One reason for this predominance of reported bad news is the editorial dictum of “If it bleeds it leads” which prioritizes spectacular stories that pray on our anxieties. Also, as Dr. Pinker points out, news coverage is about things that happen, and whereas bad things tend to happen quickly, good things unfold over time. Good news is not in sync with the daily news cycle.
Norwegian sociologist Johan Galtung helped develop the concept of “news values” to explain how editors and journalists decide which piece of information is news, and which is not. He notes that “If a newspaper came out every fifty years, it would not report half a century of gossip and political scandals. It would report momentous global changes such as the increase in life expectancy.”
This hierarchy and frequency of bad news reporting shapes our feelings and judgements. The work of psychologists Amos Tversky and Daniel Kahneman offers an explanation. Prior to their work, the predominant view was that we made judgements by thinking rationally. But Tversky and Kahneman showed that instead of reason, we use a mental shortcut that relies on examples that immediately come to mind. They called this cognitive bias “Available Heuristic.”

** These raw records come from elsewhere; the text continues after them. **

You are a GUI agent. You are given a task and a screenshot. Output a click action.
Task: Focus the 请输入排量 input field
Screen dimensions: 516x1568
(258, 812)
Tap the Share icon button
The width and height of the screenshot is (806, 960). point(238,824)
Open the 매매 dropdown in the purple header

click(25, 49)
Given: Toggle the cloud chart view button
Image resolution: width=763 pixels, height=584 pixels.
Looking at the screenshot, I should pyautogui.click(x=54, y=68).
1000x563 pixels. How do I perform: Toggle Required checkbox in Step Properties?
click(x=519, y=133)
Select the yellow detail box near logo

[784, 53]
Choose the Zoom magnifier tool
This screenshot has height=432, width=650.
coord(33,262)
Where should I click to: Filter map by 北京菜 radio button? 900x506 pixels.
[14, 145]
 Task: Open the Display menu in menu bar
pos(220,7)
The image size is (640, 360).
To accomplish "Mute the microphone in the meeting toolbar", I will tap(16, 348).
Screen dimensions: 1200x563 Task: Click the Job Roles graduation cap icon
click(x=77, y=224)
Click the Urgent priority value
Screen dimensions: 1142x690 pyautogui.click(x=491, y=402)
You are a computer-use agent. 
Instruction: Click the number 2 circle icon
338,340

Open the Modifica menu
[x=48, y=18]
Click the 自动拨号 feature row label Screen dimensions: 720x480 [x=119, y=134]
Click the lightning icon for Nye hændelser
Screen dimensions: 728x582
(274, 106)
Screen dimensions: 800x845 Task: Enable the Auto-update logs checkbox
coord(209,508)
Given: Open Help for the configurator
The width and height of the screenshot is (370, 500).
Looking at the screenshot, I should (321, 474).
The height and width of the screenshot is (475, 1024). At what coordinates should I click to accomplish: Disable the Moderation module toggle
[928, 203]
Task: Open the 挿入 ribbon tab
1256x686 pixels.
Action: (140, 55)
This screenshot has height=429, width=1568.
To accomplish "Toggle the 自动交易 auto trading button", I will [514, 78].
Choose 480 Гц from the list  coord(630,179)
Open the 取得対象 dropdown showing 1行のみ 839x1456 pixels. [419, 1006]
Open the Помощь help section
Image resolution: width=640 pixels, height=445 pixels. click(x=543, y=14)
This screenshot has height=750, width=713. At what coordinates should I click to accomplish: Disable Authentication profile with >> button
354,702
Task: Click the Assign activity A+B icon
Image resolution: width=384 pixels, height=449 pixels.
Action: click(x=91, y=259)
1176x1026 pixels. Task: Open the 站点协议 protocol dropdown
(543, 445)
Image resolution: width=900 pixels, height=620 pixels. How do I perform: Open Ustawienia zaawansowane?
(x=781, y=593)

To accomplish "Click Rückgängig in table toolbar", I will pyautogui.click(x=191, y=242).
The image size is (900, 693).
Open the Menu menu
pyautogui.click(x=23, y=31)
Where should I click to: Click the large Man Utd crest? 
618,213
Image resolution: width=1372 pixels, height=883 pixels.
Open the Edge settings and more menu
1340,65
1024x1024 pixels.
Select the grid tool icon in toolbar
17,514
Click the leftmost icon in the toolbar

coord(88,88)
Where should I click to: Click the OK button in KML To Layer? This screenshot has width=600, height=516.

Available Heuristic means that our opinions rely heavily on the latest news. We form judgements, not on a deliberate reasoned manner, but on the frequency an event comes to mind. Rather that reasoning, we judge based on what comes to mind; and what comes to mind is a function of media coverage.
In experiments on Available Heuristics, subjects were asked, “If a random word is taken from an English text, is it more likely that the word starts with a K, or that K is the third letter?” It turns out that we quickly think of words that begin with the letter K (kitchen, keep). And we conclude that words beginning with K are more likely than words with K in the third position (ask, bake). We are wrong; a typical text contains twice as many words that have K as the third letter than K as the first letter.
Car crashes kill far more people than plane crashes. Yet, many people fear flying, and few fear driving. Plane accidents always make the news, but car accidents seldom do. This is the sort of distortion in our reasoning produced by the negatively biased topic selection of news coverage. On the basis of Available Heuristics we put aside thinking, and judge on topics based on the reported frequency of their occurrence. Bad news is what first comes to mind, thus we think that the world is falling apart. It is not.
In his work, Steven Pinker has shown statistically that humanity has made spectacular progress in every measure of human well-being. Today, we live longer, the world is healthier, better fed, wealthier, safer, more peaceful, freer, more literate, more knowledgeable, etc. But you would not know this by the relentless negativity of the news coverage. Smallpox, the infectious disease that killed over 300 million people in the 20th century, has now been eradicated. Polio is almost there with just 37 cases reported worldwide in 2016. Where are the headlines?
The media may argue that it is compelled to focus on the negative to fulfill its role as watchdog. Perhaps, but to avoid media induced pessimism, we must take up Immanuel Kant’s challenge of Sapere aude; that is, we must undertake a program of intellectual self-liberation. We must dare to think for ourselves.